EXERCISE INSTRUCTIONS -
From the line containing "Прес-релізи (1037, 295)" to the last line below, retype everything word for word.

Segment Start: SUPPLIED DATA

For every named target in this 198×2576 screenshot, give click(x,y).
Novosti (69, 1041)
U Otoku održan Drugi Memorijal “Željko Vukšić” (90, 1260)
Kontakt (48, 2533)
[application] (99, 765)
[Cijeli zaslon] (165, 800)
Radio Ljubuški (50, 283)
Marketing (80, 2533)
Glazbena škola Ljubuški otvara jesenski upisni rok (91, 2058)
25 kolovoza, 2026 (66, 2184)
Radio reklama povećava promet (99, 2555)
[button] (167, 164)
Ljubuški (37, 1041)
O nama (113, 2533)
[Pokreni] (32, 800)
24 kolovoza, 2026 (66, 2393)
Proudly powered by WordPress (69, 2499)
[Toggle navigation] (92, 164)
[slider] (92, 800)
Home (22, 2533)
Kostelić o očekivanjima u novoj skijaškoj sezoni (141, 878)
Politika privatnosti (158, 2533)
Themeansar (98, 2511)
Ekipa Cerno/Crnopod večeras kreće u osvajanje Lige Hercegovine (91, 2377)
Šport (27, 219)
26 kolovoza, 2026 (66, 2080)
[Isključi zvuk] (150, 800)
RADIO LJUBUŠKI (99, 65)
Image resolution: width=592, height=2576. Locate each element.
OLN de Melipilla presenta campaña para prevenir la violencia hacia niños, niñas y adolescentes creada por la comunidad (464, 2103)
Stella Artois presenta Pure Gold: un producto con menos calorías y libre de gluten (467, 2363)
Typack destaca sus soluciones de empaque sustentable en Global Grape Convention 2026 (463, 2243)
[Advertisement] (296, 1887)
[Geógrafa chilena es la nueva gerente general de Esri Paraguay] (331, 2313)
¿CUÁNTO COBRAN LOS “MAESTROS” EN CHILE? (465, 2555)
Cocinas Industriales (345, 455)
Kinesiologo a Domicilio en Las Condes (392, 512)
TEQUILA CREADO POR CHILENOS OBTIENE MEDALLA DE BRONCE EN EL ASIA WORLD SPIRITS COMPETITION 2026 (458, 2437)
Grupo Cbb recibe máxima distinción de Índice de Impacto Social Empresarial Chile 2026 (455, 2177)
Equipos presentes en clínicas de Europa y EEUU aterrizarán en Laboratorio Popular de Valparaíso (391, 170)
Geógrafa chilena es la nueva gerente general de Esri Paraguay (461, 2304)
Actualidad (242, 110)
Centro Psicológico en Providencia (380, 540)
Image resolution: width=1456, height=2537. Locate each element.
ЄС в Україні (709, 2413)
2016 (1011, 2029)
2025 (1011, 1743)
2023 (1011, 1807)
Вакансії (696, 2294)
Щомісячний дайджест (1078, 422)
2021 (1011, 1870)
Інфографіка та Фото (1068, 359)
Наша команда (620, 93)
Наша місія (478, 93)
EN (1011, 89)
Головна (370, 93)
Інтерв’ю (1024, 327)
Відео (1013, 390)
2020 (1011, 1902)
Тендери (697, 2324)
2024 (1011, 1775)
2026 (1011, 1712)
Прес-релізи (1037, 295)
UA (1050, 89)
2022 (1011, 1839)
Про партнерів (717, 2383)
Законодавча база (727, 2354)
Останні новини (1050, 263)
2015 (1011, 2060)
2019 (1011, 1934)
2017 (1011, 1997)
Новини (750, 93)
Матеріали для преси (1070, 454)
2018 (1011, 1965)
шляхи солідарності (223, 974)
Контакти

Segment End: SUPPLIED DATA

RESPONSE TO THE EXERCISE -
Прес-релізи (1037, 295)
UA (1050, 89)
2022 (1011, 1839)
Про партнерів (717, 2383)
Законодавча база (727, 2354)
Останні новини (1050, 263)
2015 (1011, 2060)
2019 (1011, 1934)
2017 (1011, 1997)
Новини (750, 93)
Матеріали для преси (1070, 454)
2018 (1011, 1965)
шляхи солідарності (223, 974)
Контакти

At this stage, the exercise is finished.